Audisto Website Structure Checker

How to detect structure related issues on your website

The website's structure is influencing the user experience, the crawling and ultimately the ranking of a website. It is one of the most important goals of website optimization to achieve a structure that provides easy crawlability and decent user experience, which results very likely in better appearance in search results as well as better rankings in search results.

With the Audisto structure hints, you can identify possible issues with a website's structure.

Example: Audisto Website Structure Check with the structure hint reports for the current crawl

Example: Audisto Website Structure Check with the structure hint reports for the current crawl

Here is the list of all specific hints related to a website's structure, that can be identified with the help of the Audisto Crawler.

Table Of Content

Hints

<a> more than 100 links

Description

If more than 100 unique links are found, the URL is flagged with this hint.

Example

Resources of the following categories often trigger this hint:

  • HTML Sitemaps
  • Link listing pages
  • Category pages
  • Archive pages
  • Filter navigation
Importance

Search engines suggest not to exceed a reasonable number of links in a single document.
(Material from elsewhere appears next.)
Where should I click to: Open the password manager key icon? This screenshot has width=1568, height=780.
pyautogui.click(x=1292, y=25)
Too many links in a document affect the file size and usability of a document. 100 links on a webpage are not necessarily a problem. 100 links was the maximum number of links suggested by Google some years ago. However, Google refrained from communicating an exact number, because a reasonable number of links depends on the document and the context.

Operating Instruction

Evaluate the internal links in the documents found by this report. Consider removing links that don't add value and/or don't get clicked by users.
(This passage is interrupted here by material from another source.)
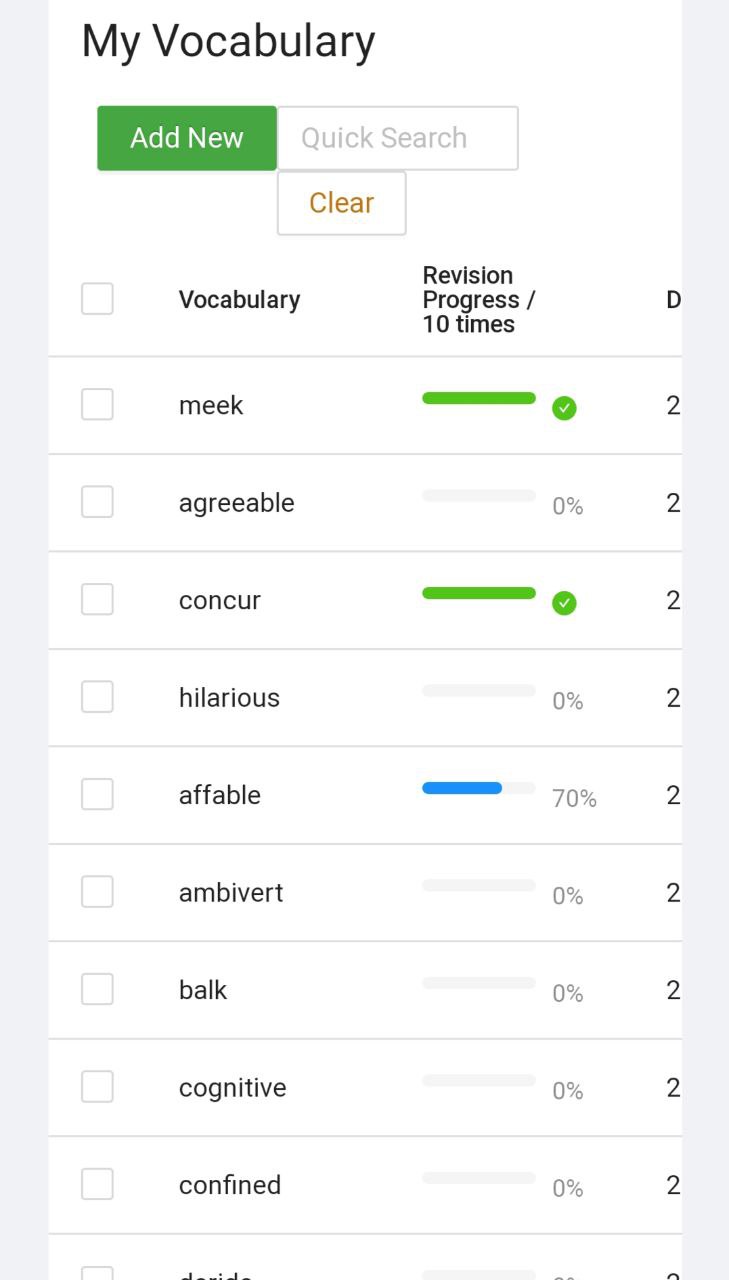Open the word balk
If this report contains a large percentage of all crawled URLs, you might consider removing links from elements that are present on all webpages, e.g. top navigation, sidebar, footer.

<a> no outgoing internal links

Description

If the HTML contains no internal links, the URL is flagged with this hint. Use this report to identify all occurences of documents that have no links to URLs on the same host.

Importance

Documents that are part of the internal link graph but don't link to other documents within the host are flow dead ends for PageRank inside your architecture. This may lead to structure issues as well as issues with the proper crawling of the website.

Operating Instruction

We suggest not to have parts of a website that don't contain internal links. Evaluate the reason why these documents are not linking to any other documents.

<form> method is GET

Description

If a form using the GET method is found, the URL is flagged with this hint. This report shows all URLs on the crawled website that contain forms, which use the GET method.

Example
<form method="GET" action="/submit.php">
...
</form>
Importance

If forms are submitted with the GET method, the form input data will become part of the URL that is requested. They are accessible to everyone who knows the exact URL, e.g. user, bots and search engines. This may lead to unexpected direct requests to these URLs.

If GET URLs are unexpectedly called out of context, it may result in waste of crawl budget and issues with the crawl rate. Furthermore, the GET method is defined as cacheable by default. Any URL generated by a form that uses the GET method may therefore be cached if not indicated otherwise, e.g. by status code or cache policy.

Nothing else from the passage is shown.